** Opening Source data block **

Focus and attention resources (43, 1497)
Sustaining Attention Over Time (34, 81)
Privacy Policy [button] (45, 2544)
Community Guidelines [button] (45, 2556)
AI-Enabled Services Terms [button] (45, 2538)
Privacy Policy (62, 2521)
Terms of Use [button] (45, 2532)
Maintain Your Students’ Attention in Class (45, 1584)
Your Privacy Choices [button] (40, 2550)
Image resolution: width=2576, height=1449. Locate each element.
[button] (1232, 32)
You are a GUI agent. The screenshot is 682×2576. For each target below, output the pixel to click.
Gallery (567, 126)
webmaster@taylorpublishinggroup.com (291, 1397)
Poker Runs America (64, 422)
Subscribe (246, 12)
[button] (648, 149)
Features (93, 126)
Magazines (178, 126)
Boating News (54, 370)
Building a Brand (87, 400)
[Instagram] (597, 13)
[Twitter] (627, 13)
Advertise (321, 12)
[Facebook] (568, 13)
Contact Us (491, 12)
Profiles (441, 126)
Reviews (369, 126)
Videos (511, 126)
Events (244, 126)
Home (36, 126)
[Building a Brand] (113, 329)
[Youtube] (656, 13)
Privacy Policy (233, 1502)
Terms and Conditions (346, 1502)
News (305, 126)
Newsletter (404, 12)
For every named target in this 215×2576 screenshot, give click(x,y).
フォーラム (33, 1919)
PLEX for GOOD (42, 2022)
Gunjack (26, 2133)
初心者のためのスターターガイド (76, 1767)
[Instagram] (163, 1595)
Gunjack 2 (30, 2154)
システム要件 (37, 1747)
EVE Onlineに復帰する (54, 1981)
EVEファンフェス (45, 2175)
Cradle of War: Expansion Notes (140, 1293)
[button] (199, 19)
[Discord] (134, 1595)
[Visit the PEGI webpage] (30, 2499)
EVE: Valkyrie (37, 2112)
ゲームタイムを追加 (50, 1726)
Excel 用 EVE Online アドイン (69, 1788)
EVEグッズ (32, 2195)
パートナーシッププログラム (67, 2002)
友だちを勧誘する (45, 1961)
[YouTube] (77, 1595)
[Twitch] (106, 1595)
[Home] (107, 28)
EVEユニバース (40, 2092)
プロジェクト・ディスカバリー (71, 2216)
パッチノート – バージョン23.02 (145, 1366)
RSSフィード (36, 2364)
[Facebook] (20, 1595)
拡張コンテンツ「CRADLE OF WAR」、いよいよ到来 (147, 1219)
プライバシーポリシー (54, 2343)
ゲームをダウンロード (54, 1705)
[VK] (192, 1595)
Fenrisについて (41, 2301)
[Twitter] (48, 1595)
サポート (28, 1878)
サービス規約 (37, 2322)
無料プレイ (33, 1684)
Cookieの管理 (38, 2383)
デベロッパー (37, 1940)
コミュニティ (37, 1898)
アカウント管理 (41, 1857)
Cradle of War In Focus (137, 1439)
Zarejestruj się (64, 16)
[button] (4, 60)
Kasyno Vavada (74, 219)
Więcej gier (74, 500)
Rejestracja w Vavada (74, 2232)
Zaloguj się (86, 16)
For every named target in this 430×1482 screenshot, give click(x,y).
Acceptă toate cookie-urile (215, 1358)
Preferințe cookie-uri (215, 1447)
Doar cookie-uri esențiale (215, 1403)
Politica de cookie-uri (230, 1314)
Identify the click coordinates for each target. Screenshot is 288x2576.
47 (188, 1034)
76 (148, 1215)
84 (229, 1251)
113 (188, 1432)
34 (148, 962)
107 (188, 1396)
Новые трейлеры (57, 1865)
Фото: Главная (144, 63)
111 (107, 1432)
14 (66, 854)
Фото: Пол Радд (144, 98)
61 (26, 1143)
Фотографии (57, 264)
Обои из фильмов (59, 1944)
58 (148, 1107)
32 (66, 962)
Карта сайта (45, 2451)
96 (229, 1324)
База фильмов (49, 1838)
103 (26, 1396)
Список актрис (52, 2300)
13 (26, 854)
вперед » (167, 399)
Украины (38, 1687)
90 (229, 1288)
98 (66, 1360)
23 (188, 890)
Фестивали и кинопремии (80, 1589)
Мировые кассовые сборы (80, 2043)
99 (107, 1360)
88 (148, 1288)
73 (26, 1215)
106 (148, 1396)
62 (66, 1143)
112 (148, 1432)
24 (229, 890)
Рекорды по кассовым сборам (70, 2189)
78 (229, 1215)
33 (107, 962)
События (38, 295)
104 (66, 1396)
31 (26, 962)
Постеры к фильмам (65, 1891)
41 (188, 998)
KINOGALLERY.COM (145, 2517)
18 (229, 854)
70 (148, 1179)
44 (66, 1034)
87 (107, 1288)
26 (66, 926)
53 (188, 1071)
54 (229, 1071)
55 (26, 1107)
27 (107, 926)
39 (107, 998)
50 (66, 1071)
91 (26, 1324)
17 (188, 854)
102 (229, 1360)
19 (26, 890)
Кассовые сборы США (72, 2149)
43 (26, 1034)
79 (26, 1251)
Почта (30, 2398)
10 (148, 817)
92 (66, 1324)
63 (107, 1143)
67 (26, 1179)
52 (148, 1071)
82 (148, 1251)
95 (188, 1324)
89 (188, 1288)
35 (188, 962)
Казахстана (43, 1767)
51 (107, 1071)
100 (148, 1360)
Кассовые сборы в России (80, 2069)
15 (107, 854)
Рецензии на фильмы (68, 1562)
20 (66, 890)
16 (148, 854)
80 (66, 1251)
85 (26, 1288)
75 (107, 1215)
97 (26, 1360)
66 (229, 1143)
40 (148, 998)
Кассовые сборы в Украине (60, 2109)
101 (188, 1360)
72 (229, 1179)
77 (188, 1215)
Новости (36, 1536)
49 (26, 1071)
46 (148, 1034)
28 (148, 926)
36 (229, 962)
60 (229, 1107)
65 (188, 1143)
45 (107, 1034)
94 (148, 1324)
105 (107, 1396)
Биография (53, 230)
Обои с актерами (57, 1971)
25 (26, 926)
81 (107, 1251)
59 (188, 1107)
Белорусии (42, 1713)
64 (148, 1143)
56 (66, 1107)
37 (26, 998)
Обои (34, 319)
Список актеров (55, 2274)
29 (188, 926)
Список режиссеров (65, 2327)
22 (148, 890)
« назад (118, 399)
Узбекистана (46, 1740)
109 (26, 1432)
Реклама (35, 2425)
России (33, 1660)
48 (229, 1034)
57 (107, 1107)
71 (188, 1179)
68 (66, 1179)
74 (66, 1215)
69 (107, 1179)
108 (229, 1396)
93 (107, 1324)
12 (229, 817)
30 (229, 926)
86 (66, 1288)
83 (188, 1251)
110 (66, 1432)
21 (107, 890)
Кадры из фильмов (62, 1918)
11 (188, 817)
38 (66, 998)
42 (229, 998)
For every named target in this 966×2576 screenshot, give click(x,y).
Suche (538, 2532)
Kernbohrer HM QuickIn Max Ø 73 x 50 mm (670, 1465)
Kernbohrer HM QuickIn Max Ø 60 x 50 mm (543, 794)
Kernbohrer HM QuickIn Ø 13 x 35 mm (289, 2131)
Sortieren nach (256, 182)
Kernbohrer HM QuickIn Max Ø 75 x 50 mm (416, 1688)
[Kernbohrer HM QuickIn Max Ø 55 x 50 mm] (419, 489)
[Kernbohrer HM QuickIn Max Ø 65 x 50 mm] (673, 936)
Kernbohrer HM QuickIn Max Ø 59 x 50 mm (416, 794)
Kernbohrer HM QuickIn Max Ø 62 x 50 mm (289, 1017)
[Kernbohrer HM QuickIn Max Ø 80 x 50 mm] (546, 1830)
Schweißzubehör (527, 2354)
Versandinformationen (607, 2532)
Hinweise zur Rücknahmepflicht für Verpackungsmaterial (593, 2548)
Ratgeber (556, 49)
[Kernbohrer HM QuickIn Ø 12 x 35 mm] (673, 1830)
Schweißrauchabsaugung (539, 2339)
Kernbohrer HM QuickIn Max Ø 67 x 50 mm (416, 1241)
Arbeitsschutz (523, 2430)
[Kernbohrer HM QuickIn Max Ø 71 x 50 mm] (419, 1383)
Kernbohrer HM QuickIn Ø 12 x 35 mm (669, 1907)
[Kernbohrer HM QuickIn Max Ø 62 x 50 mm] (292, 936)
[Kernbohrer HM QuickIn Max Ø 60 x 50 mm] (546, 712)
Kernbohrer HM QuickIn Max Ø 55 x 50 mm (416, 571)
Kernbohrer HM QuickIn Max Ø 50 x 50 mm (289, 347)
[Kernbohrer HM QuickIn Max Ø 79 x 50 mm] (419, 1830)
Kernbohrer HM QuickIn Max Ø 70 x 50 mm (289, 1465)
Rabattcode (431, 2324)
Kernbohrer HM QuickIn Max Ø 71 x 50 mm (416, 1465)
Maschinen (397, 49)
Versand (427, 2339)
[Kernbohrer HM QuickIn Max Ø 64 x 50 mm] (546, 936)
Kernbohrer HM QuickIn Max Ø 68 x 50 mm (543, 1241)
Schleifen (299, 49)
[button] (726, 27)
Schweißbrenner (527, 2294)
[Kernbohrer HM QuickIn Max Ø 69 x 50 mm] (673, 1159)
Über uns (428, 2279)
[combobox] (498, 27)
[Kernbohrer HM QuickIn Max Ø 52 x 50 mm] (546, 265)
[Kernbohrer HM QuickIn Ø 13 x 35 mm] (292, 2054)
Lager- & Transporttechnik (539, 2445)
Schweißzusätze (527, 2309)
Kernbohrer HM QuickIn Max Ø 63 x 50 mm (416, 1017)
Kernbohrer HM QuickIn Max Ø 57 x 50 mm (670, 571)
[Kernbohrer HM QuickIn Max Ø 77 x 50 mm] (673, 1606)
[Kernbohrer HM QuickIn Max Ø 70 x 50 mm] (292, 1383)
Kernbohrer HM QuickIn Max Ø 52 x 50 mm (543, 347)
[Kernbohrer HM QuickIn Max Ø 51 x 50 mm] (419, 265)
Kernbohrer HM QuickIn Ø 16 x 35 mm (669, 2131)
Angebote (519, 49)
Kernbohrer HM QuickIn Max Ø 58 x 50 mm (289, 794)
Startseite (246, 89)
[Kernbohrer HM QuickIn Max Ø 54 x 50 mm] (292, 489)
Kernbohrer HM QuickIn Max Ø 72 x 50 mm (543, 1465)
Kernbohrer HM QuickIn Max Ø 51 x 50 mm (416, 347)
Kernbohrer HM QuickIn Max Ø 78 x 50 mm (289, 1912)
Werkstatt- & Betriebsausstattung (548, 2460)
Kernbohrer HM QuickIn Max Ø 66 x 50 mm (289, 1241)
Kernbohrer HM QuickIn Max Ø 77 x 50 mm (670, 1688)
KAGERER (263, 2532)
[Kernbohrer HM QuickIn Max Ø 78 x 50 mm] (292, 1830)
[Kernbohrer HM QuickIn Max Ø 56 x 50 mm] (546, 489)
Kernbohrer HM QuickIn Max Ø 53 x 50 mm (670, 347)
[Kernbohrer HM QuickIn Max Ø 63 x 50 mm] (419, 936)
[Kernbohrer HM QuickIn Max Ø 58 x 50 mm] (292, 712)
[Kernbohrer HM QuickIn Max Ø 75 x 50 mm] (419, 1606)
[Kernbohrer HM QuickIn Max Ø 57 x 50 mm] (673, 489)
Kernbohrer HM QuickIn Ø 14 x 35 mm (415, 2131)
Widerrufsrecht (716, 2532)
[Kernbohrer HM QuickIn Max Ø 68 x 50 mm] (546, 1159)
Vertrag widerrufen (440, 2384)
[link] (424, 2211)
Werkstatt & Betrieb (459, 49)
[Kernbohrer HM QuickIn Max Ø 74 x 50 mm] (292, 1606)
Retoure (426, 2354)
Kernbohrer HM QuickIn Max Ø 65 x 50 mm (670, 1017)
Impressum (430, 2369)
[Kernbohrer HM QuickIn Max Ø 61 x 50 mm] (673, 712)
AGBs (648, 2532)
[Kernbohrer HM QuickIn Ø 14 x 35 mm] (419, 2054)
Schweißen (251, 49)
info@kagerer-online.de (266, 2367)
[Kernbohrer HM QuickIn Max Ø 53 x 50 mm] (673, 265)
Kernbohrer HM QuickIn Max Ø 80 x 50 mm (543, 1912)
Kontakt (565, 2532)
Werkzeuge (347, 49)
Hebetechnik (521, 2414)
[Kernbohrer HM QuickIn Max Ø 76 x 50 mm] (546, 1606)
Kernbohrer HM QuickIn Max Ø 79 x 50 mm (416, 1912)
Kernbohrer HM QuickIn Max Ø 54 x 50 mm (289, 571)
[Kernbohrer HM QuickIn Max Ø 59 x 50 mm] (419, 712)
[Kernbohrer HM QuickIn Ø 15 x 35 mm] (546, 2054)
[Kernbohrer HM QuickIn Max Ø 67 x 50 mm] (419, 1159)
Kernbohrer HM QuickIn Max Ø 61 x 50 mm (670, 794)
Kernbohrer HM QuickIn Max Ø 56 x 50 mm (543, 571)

** Closing Source data block **

Reproduce every line above that contains the string "Focus".

### Solution to this exercise
Focus and attention resources (43, 1497)
Cradle of War In Focus (137, 1439)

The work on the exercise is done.